Persuading the investing community of that distinction could significantly multiply Ferrari’s market value by putting it among a category of companies that squeeze value not just out of the quality of the materials and products, but also out of their allure.
Marchionne has room to leverage.
Although Ferrari’s brand has been named the world’s most recognizable for two straight years in a survey by London-based consultants Brand Finance, it is only 350th in value, around $4 billion.
Lifting that figure is Marchionne’s goal between now and the IPO, due in the second or third quarter next year.
A surge in Fiat’s share price by as much as 30 percent since the Ferrari spinoff was announced indicates the potential of the deal, although most analysts aren’t buying Marchionne’s estimate that Ferrari is worth 10 billion euros ($12.5 billion). Max Warburton of Bernstein Research puts the figure around 5- 6 billion euros.
Getting a higher valuation is a tricky balance between finding new sources of sales to increase revenues and protecting the brand’s exclusivity.
‘'If you think of the capacity of the Ferrari brand in the luxury space, there are many avenues you can take from a product perspective,” said Anil Valsan, an EY automotive analyst. ‘'But at the same time you have to be very careful about not damaging the brand. It is absolutely critical that the brand’s value is not lost by diversifying into too many products.”
Currently, its revenue stream is limited by the fact that it keeps car sales to just 7,000 a year to retain an aura of exclusivity. Also, manufacturing high-performance engines and race cars is more capital intensive than, say, fashion.

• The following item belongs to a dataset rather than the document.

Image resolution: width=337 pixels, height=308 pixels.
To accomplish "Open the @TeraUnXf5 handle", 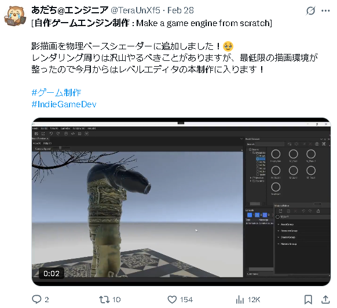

Ferrari could take a gamble and expand its range of car offerings to include SUVs, a well-performing segment globally. That would bring its automotive portfolio closer in line with competitors Porsche or Bentley. Lamborghini, another Italian sports car maker, has previewed a concept SUV.
Already the brand presents itself as a luxury producer, with such services as on-sight atelier for Ferrari buyers to customize their sports cars and a race track for Ferrari owner test drives.
But analysts say there is more the company can do to monetize that image. One strategy could be creating an exclusive Ferrari club that could eventually be expanded to hotels catering to Ferrari owners and very high net worth individuals, said Brand Finance executive Robert Haigh.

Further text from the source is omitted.